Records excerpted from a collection
-------------------------
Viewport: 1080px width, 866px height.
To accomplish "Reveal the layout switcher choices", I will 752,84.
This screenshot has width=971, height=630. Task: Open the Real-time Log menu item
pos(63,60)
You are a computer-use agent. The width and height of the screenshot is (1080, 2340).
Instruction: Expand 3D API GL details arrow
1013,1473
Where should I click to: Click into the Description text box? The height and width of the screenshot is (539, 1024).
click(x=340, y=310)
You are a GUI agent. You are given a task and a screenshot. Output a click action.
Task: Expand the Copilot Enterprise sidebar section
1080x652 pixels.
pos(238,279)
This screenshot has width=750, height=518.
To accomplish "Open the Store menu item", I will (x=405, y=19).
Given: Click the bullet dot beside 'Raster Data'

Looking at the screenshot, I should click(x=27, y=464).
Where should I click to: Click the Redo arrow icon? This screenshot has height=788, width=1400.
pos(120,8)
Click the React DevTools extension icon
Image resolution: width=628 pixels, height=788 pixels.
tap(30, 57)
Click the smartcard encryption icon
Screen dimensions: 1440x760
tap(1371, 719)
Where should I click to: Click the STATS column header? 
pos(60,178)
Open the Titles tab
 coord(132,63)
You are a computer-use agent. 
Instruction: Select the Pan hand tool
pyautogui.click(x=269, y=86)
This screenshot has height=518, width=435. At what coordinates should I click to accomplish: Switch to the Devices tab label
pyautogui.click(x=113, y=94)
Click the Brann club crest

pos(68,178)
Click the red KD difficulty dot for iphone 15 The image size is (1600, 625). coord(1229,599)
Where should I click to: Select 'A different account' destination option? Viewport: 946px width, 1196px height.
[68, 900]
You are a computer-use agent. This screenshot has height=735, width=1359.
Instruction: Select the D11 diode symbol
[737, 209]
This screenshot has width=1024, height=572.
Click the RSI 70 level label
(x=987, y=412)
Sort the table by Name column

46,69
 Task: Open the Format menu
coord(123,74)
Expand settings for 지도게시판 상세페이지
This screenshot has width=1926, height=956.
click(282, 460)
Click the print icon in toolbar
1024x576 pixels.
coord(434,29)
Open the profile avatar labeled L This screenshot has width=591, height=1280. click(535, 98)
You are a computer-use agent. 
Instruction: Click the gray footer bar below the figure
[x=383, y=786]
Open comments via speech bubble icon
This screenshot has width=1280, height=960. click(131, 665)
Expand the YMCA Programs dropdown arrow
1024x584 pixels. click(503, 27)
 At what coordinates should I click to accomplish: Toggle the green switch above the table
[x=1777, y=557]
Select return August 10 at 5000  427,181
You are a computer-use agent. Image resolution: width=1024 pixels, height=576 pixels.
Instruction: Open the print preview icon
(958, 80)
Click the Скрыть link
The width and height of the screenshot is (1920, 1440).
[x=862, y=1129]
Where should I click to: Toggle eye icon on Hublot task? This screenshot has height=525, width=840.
-------------------------
- Aim of the exercise: Transcribe all the entries, keeping each one exactly as it is.

- Response below:
Viewport: 1080px width, 866px height.
To accomplish "Reveal the layout switcher choices", I will 752,84.
This screenshot has width=971, height=630. Task: Open the Real-time Log menu item
pos(63,60)
You are a computer-use agent. The width and height of the screenshot is (1080, 2340).
Instruction: Expand 3D API GL details arrow
1013,1473
Where should I click to: Click into the Description text box? The height and width of the screenshot is (539, 1024).
click(x=340, y=310)
You are a GUI agent. You are given a task and a screenshot. Output a click action.
Task: Expand the Copilot Enterprise sidebar section
1080x652 pixels.
pos(238,279)
This screenshot has width=750, height=518.
To accomplish "Open the Store menu item", I will (x=405, y=19).
Given: Click the bullet dot beside 'Raster Data'

Looking at the screenshot, I should click(x=27, y=464).
Where should I click to: Click the Redo arrow icon? This screenshot has height=788, width=1400.
pos(120,8)
Click the React DevTools extension icon
Image resolution: width=628 pixels, height=788 pixels.
tap(30, 57)
Click the smartcard encryption icon
Screen dimensions: 1440x760
tap(1371, 719)
Where should I click to: Click the STATS column header? 
pos(60,178)
Open the Titles tab
 coord(132,63)
You are a computer-use agent. 
Instruction: Select the Pan hand tool
pyautogui.click(x=269, y=86)
This screenshot has height=518, width=435. At what coordinates should I click to accomplish: Switch to the Devices tab label
pyautogui.click(x=113, y=94)
Click the Brann club crest

pos(68,178)
Click the red KD difficulty dot for iphone 15 The image size is (1600, 625). coord(1229,599)
Where should I click to: Select 'A different account' destination option? Viewport: 946px width, 1196px height.
[68, 900]
You are a computer-use agent. This screenshot has height=735, width=1359.
Instruction: Select the D11 diode symbol
[737, 209]
This screenshot has width=1024, height=572.
Click the RSI 70 level label
(x=987, y=412)
Sort the table by Name column

46,69
 Task: Open the Format menu
coord(123,74)
Expand settings for 지도게시판 상세페이지
This screenshot has width=1926, height=956.
click(282, 460)
Click the print icon in toolbar
1024x576 pixels.
coord(434,29)
Open the profile avatar labeled L This screenshot has width=591, height=1280. click(535, 98)
You are a computer-use agent. 
Instruction: Click the gray footer bar below the figure
[x=383, y=786]
Open comments via speech bubble icon
This screenshot has width=1280, height=960. click(131, 665)
Expand the YMCA Programs dropdown arrow
1024x584 pixels. click(503, 27)
 At what coordinates should I click to accomplish: Toggle the green switch above the table
[x=1777, y=557]
Select return August 10 at 5000  427,181
You are a computer-use agent. Image resolution: width=1024 pixels, height=576 pixels.
Instruction: Open the print preview icon
(958, 80)
Click the Скрыть link
The width and height of the screenshot is (1920, 1440).
[x=862, y=1129]
Where should I click to: Toggle eye icon on Hublot task? This screenshot has height=525, width=840.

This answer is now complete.